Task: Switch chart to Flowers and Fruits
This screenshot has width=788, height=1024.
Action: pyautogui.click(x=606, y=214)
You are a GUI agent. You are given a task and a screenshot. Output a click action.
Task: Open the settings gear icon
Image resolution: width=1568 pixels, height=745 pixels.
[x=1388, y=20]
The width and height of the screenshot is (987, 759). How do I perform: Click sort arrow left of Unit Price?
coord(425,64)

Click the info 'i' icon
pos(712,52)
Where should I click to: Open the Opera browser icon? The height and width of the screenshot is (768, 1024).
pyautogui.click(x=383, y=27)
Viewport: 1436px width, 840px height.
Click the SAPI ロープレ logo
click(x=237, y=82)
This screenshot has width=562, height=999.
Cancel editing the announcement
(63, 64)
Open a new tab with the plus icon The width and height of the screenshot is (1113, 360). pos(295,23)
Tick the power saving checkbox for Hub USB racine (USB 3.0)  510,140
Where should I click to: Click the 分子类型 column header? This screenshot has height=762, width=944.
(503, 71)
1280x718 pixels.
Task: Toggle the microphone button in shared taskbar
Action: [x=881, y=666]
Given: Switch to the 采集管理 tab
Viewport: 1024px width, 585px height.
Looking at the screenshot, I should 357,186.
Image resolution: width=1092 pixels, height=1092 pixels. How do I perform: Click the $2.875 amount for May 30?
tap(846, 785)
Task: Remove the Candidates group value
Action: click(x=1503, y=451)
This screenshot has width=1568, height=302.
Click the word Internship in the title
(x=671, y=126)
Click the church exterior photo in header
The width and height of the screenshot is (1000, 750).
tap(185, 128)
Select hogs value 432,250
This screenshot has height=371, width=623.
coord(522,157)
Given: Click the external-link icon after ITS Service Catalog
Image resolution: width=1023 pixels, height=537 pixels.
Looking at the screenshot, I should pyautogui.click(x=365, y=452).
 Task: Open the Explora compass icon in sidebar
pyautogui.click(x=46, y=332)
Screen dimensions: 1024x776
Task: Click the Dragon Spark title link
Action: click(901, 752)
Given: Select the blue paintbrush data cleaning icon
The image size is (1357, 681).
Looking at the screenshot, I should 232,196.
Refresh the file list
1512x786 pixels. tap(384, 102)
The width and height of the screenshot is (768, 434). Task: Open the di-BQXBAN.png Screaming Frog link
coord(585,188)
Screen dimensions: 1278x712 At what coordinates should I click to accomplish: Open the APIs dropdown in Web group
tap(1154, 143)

- _TASK DETAILS_
Write out again, exactly, the lines from the one holding "The image size is (1357, 681)." through the end of the listing, with both ends included.

- _SOLUTION FOR THIS EXERCISE_
The image size is (1357, 681).
Looking at the screenshot, I should 232,196.
Refresh the file list
1512x786 pixels. tap(384, 102)
The width and height of the screenshot is (768, 434). Task: Open the di-BQXBAN.png Screaming Frog link
coord(585,188)
Screen dimensions: 1278x712 At what coordinates should I click to accomplish: Open the APIs dropdown in Web group
tap(1154, 143)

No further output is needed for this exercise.